Wednesday, April 16, 2008

Bondholders wary of inflation, political uncertainties

TheEdge

KUALA LUMPUR: Malaysian bonds are expected see a price slide as yields grind upwards this year, exacerbated by the country’s political uncertainties and rising inflation globally.

Bond analysts said like the country’s equity market, Malaysian bonds’ attractiveness had diminished after Barisan Nasional lost five states to the Opposition at the recent general elections, causing uncertainties in the country’s political landscape.

“Bondholders are holding back as they are waiting for clarity in the country’s political scene, especially on the party leadership of Umno,” an analyst told The Edge Financial Daily yesterday.
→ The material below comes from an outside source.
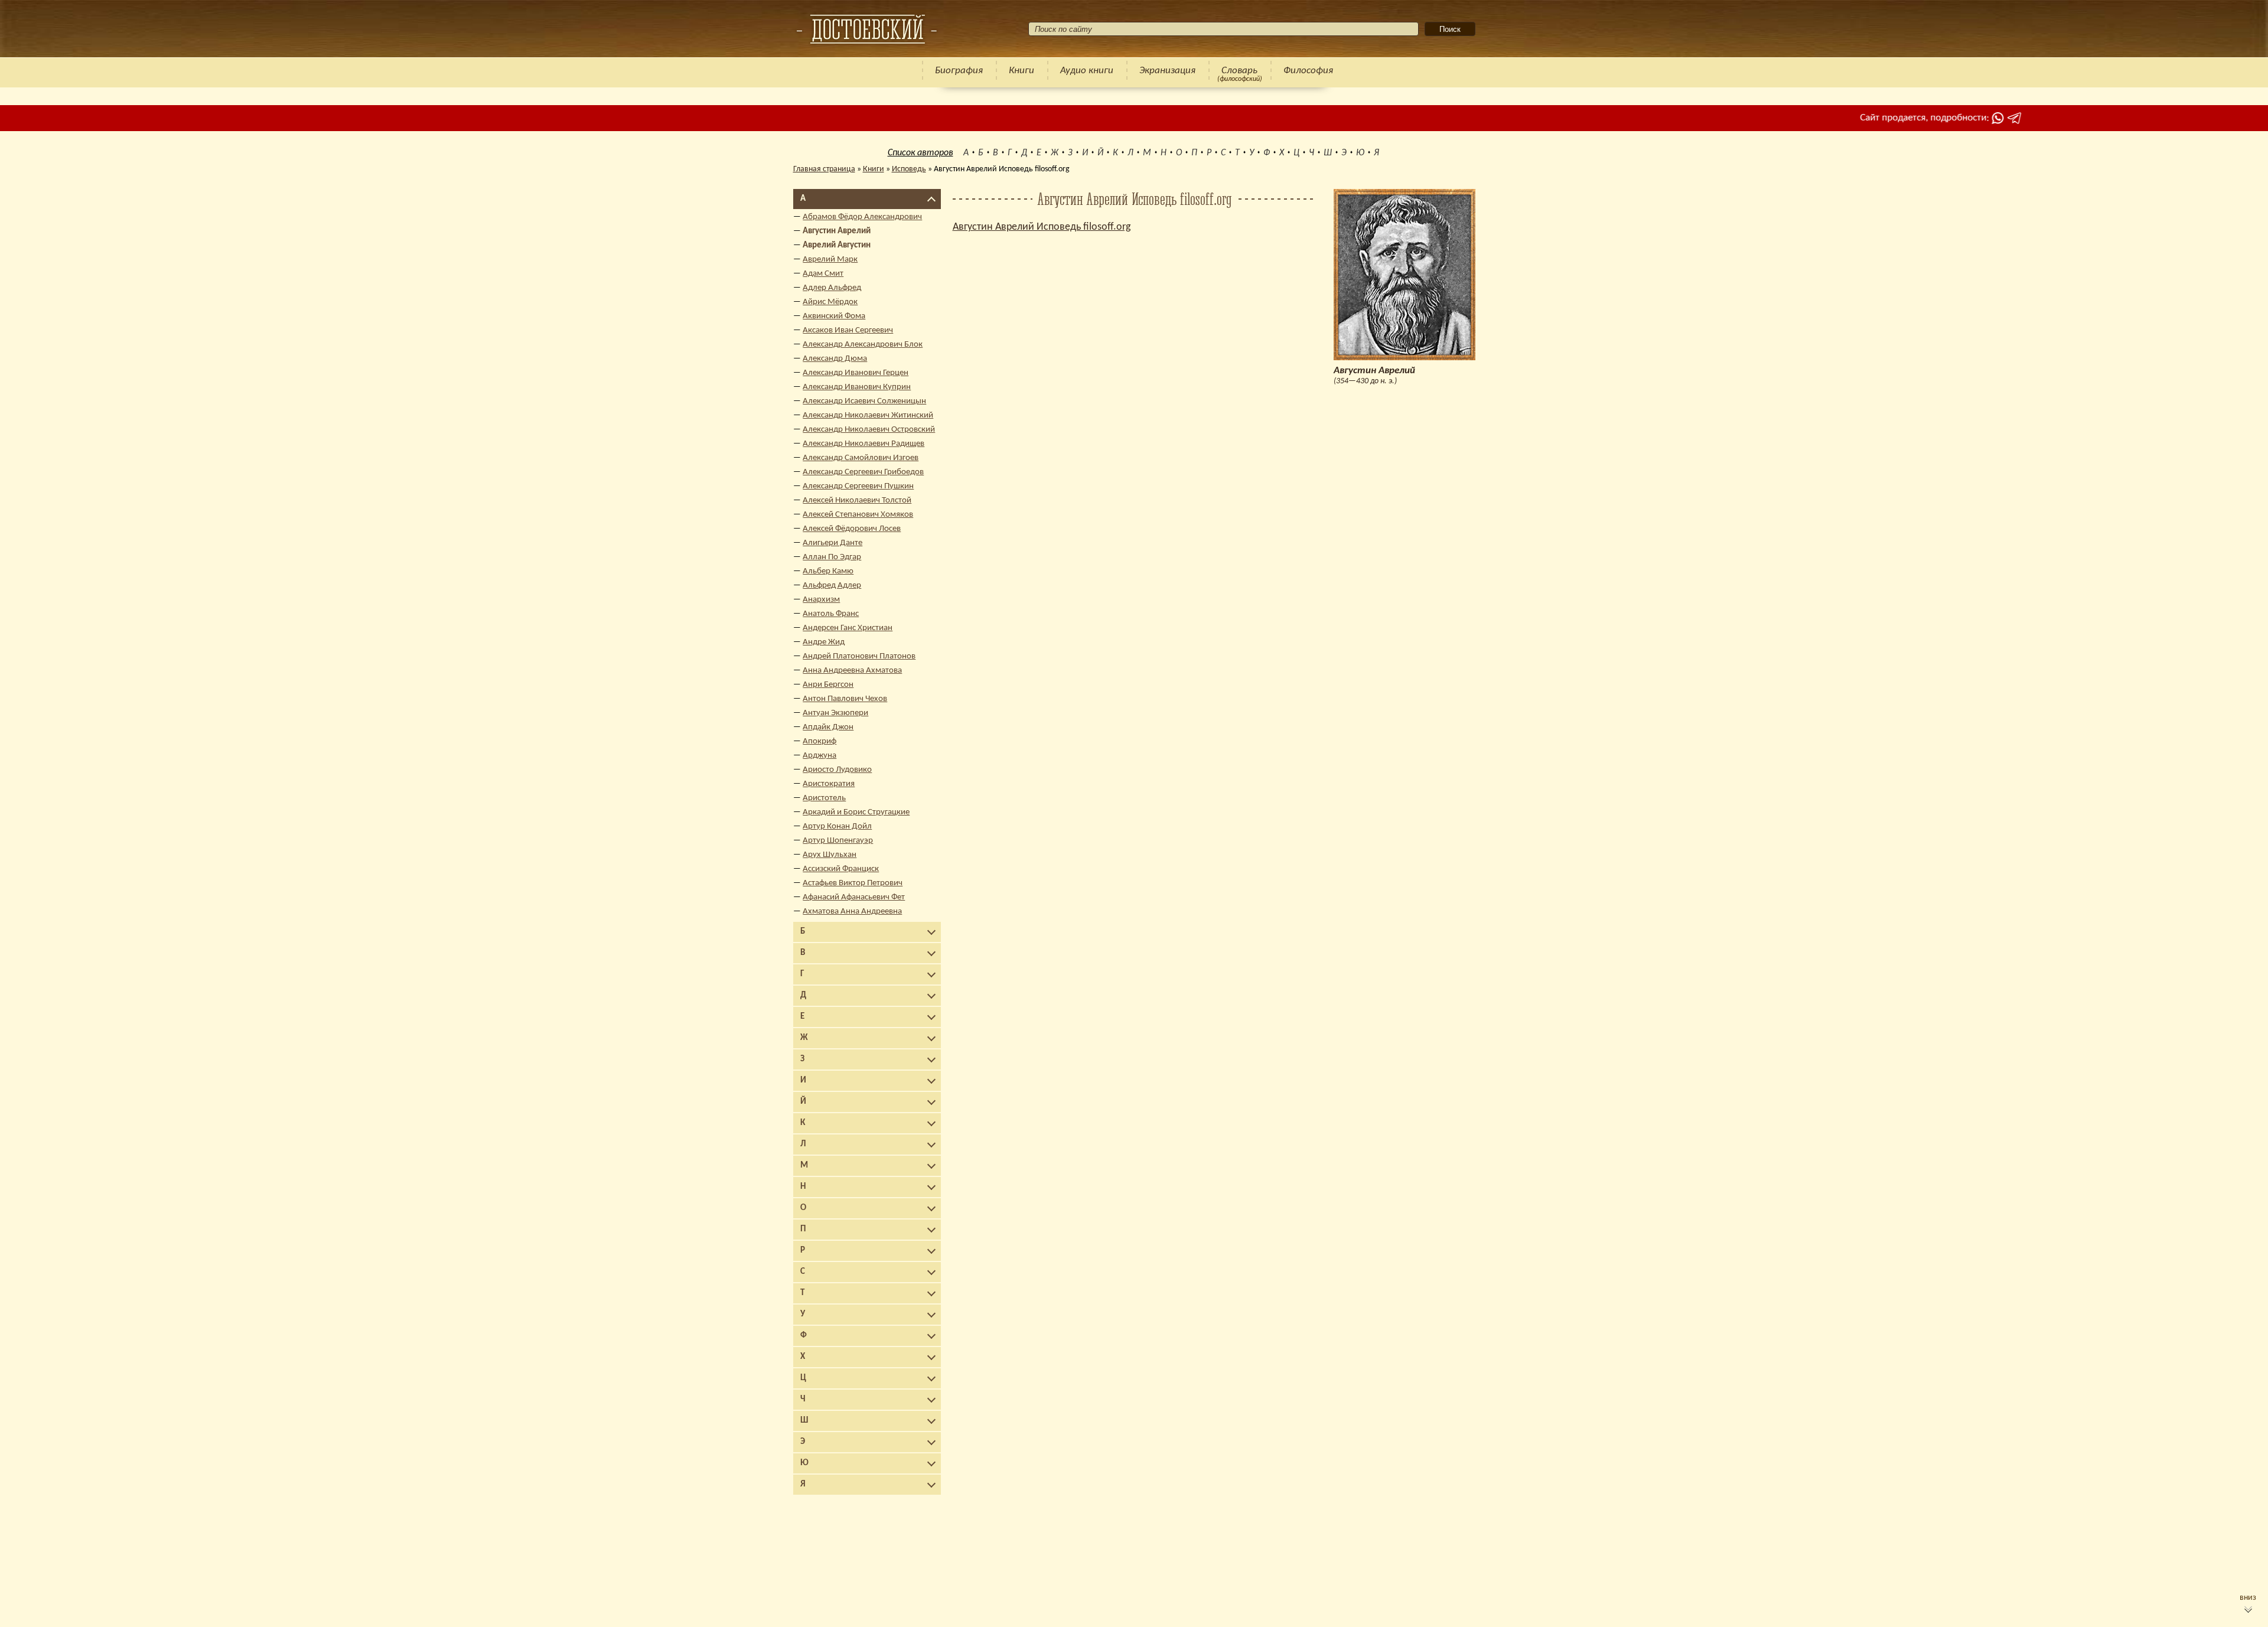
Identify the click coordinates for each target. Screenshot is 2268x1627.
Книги (1021, 71)
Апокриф (819, 741)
He, however, did not expect the Malaysian government to arrive at a solution to appease bondholders’ jitters in the immediate term, as Umno had decided to have its annual general meeting to elect its party leaders only in December.

The bond market jitters were exacerbated by rising inflation in the region, as countries continued to battle higher prices of food including rice, wheat and milk.

An analyst said: “Fixed income holders hate inflation, and although Malaysia’s inflation rate is still under control, we do not know when rising food prices, which contribute to higher inflation rates, will recede.”

“Although the government had reiterated that it would not raise oil prices at the moment, consumers are most likely to suffer from a transparent price hike in oil as well as in food,” he said.

Additionally, he said both three-year and five-year government bonds were currently trading below the overnight policy rate (OPR) of 3.5%, but the situation would not be sustainable if Bank Negara Malaysia does not reduce the OPR.

However, bondholders would be more concerned with the rising inflation than the OPR, the analyst said, adding that another concern that bondholders raised were the sudden influx of Korean and Indian issuers into the country’s bond market causing a widening of credit spread.

The trend of foreign issuers raising funds in the Malaysian market had become apparent since the first issue by Middle Eastern multilateral institution Gulf Investment Corporation (GIC), which was rated AAA+ by Ratings Agency Malaysia Bhd and were oversubscribed by 2.76 times in mid-January.

The Edge Financial Daily had earlier reported that more foreign issuers were raising debt papers here, as it was cheaper to do so, but local industry players were concerned that these issuers’ entry would pose more difficulty for local issuers to issue papers cheaply.